- _Try it_: Nothing other than an exact copy of the records should be returned.
BEGIN Data for analysis
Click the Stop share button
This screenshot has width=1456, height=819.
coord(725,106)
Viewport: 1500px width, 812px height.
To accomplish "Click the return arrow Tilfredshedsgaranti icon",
END Data for analysis
- _Solution to this problem_:
Click the Stop share button
This screenshot has width=1456, height=819.
coord(725,106)
Viewport: 1500px width, 812px height.
To accomplish "Click the return arrow Tilfredshedsgaranti icon",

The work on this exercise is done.